# bad command 'mdns'off'

## mjh74

Hi all,

Could anyone tell me what I can do to cure this error other than to just comment the line out in host.conf. On bootup I get the following..

/etc/host.conf: line 24: bad command 'mdns off'

The line in /etc/host.conf is just mdns off.

This only occurred since my last system update. Is it ok just to leave the line commented out?

TIA

Mark.

----------

## Merlin-TC

I am having the same problem.

I haven't found a fix yet because I am not sure what actually causes the error.

The command should be known by the system.

Do you know which package caused it?

I suspect the baselayout or glibc.

I also noticed that in the rc.conf the timezone setting is missing.

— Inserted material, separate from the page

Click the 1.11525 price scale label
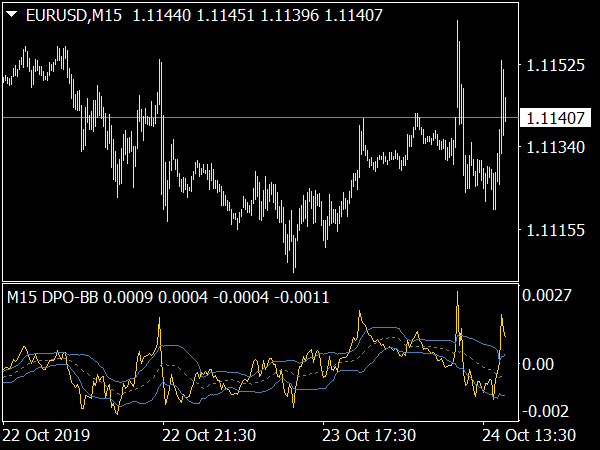This screenshot has height=450, width=600. [x=556, y=65]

So I had to enter it myself again: CLOCK=local

Does anyone know why it was removed?

----------

## mjh74

I'm almost certain it was glibc yes...

----------

## chi

The "CLOCK=local" is in /etc/conf.d/clock now.

----------

## Merlin-TC

Ah thanks  :Smile: 

----------

## mjh74

And for the mdns problem? Any thoughts anyone?

----------

## apache

I think it's safe to comment it out, it should be the same as 'mdns off' and I think the most people do not need MultiCast DNS.

----------

## infion

For me the problem with

 *Quote:*   

> /etc/host.conf: line 24: bad command 'mdns off' 

 

was solved after I recompiled glibc  :Wink: 

----------

## mjh74

Hmmm I tried that and still the same. I will just comment the line out.

----------

## ensonic

I am having the problem too. And I suspect that this causes problems with network resolution. My dnsdomainname is in fact 'local' and therefore

mdns needs to be off.

I am not sure if this is linked, but when I try 'hostname -f' (or -s or -d') I always get 'hostname: Unknown host'

----------

## apache

A few days ago a new version of glibc appeared in portage. After upgrading to this version (2.3.4.20041102, ACCEPT_KEYWORDS="~x86"), the problem disappeared.

----------

## richard.scott

I had this problem after an upgrade of glibc to 2.3.4.20041102-r1.

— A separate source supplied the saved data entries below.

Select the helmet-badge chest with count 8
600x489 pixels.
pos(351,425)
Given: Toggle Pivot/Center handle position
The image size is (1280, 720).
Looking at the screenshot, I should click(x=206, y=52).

After lost of head scratching and shouting "yet again upgrading glibc as broken stuff" I rebooted my system and all seems to be fixed.

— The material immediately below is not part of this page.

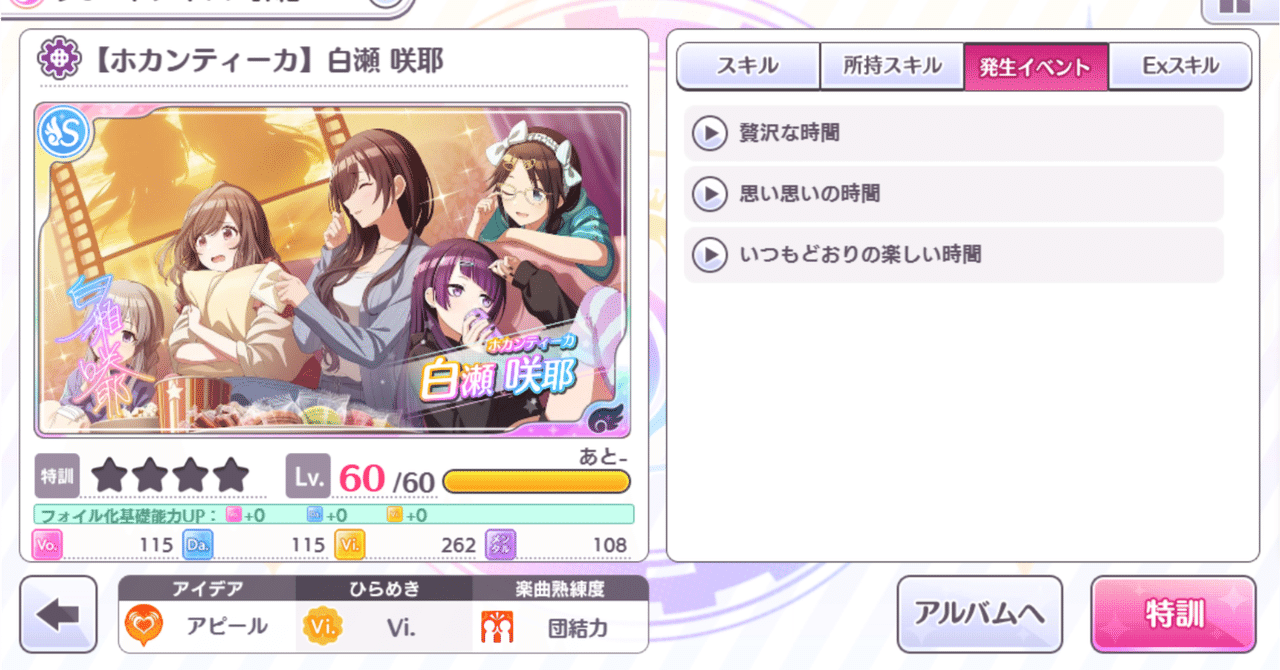Click the back arrow button
1280x670 pixels.
58,614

I've got to go and check the console now, but I think its all ok.

EDIT: ok, cancel that, its still broken  :Sad: 

----------

## stebo0728

run the command

#etc-update

when it asks about config files, choose the "-5" option, then reboot, it should fix this, it worked for me

----------

## bunder

 *stebo0728 wrote:*   

> run the command
> 
> #etc-update
> 
> when it asks about config files, choose the "-5" option, then reboot, it should fix this, it worked for me

 

you shouldn't even have to reboot.  after the etc-update (in which host.conf will need to be updated), the error will simply disappear.

----------

## HeXiLeD

Same problem here in 2 boxes. (  was a fresh install )

#dispatch-conf to update the config files and then #emerge -Duav world downgraded glibc.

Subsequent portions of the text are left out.